# Task objective
In the entries below, find the line with "Open the @etisalat mention" and print exactly every line from there up to and including the line with "Instruction: Select the", with no other lines.

# Material supplied
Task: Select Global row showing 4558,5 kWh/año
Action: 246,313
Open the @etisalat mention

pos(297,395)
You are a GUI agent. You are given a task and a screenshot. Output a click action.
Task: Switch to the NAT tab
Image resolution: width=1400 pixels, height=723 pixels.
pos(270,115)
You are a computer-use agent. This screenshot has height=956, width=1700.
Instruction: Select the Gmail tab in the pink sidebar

==

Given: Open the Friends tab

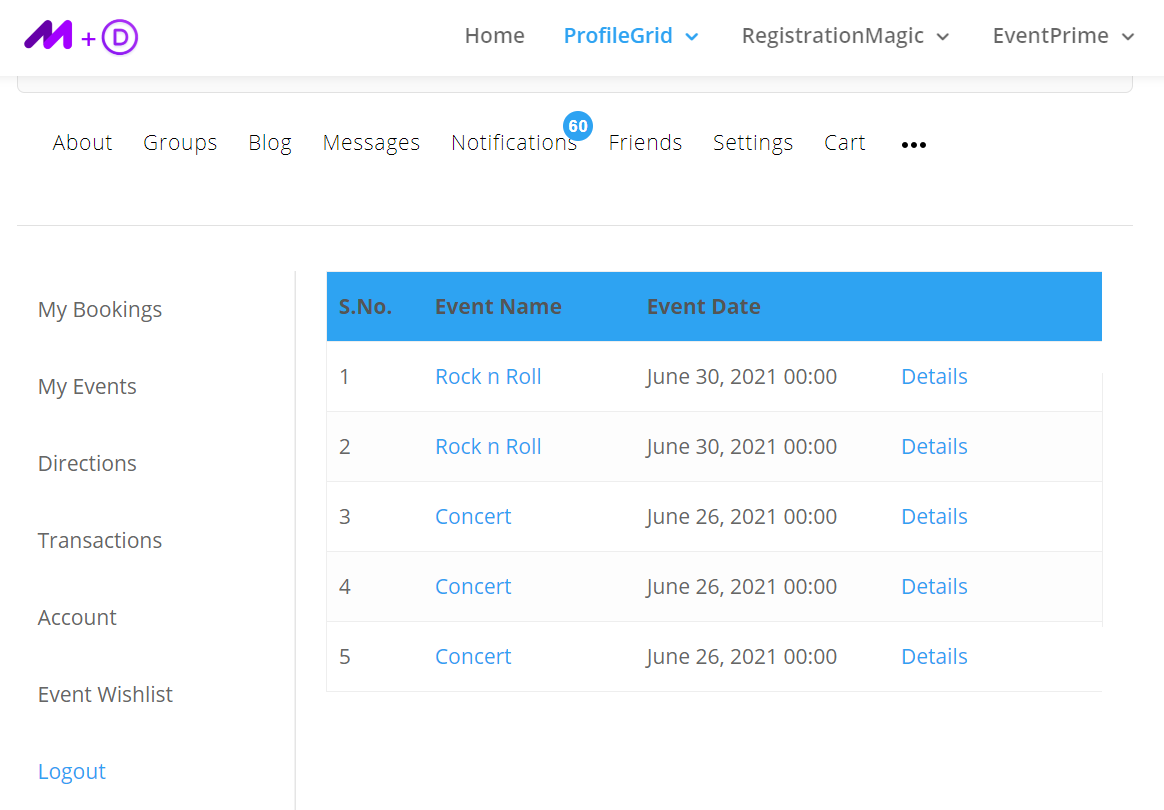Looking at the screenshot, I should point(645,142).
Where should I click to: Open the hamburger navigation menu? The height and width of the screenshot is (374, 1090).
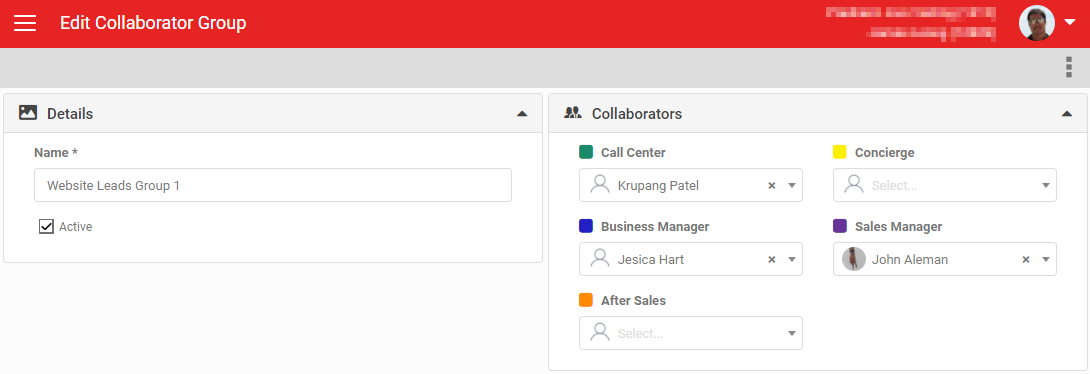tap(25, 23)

# Task answer
Open the @etisalat mention

pos(297,395)
You are a GUI agent. You are given a task and a screenshot. Output a click action.
Task: Switch to the NAT tab
Image resolution: width=1400 pixels, height=723 pixels.
pos(270,115)
You are a computer-use agent. This screenshot has height=956, width=1700.
Instruction: Select the Gmail tab in the pink sidebar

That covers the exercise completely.